■ Work instructions:
• A. In the security logging document, list every capability that the security logging system is said to enable.
• B. For each statement, say whether it agrees with the security logging document, and quote the words from the document that decide it. (i) The logging output is formatted as JSON. (ii) Security events are logged only on the server. (iii) The Security Logger is located in internal/models/security_event.go.
• C. Reproduce the security logging document word for word, starting at "# Security Logging" and ending at "(IP address hashing)".

++++ Extract to read ++++

Redflag/docs/security_logging.md

# Security Logging Infrastructure

This document describes the structured security logging system implemented in RedFlag v0.2.x.

## Overview

The security logging system provides structured, JSON-formatted logging for security-related events across both the server and agent components. It enables:

- Audit trail of security events
- Real-time monitoring of potential threats
- Historical analysis of security incidents
- Privacy-respecting logging (IP address hashing)

## Architecture

### Server-Side Components

1. **Security Event Model** (`internal/models/security_event.go`)
   - Defines the structure of all security events
   - Includes timestamp, severity, event type, agent ID, and contextual data
   - Supports IP address hashing for privacy

2. **Security Logger** (`internal/logging/security_logger.go`)

++++ Listed entries ++++

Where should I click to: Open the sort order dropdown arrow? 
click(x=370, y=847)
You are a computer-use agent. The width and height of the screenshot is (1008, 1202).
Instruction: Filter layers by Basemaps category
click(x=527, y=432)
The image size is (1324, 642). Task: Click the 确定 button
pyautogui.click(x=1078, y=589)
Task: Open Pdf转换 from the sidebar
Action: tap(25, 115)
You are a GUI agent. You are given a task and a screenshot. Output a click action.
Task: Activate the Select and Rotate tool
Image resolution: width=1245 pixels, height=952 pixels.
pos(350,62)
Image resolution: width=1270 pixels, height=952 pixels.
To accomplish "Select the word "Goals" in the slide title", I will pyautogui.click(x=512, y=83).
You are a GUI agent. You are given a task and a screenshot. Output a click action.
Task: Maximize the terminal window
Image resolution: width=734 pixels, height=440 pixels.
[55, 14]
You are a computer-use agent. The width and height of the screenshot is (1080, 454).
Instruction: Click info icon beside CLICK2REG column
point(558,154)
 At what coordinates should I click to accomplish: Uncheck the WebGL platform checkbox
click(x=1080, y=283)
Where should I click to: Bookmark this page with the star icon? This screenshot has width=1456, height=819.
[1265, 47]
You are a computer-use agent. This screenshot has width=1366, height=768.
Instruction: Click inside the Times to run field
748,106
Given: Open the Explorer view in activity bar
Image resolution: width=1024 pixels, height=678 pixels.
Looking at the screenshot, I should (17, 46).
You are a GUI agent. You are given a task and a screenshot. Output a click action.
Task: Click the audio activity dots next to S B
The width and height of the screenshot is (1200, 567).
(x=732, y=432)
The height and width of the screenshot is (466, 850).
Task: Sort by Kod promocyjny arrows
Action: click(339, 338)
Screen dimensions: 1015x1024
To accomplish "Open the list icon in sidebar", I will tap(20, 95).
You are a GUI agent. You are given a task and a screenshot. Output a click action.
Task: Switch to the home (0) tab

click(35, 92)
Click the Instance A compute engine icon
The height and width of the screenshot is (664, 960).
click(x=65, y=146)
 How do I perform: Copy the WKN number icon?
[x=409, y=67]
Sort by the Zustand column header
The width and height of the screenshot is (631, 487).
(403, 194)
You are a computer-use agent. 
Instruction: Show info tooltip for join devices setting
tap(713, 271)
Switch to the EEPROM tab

++++

■ List of solutions:
• A.
- Audit trail of security events
- Real-time monitoring of potential threats
- Historical analysis of security incidents
- Privacy-respecting logging (IP address hashing)

• B.
(i) Yes: "structured, JSON-formatted logging"
(ii) No: "across both the server and agent components"
(iii) No: "internal/logging/security_logger.go"

• C.
# Security Logging Infrastructure

This document describes the structured security logging system implemented in RedFlag v0.2.x.

## Overview

The security logging system provides structured, JSON-formatted logging for security-related events across both the server and agent components. It enables:

- Audit trail of security events
- Real-time monitoring of potential threats
- Historical analysis of security incidents
- Privacy-respecting logging (IP address hashing)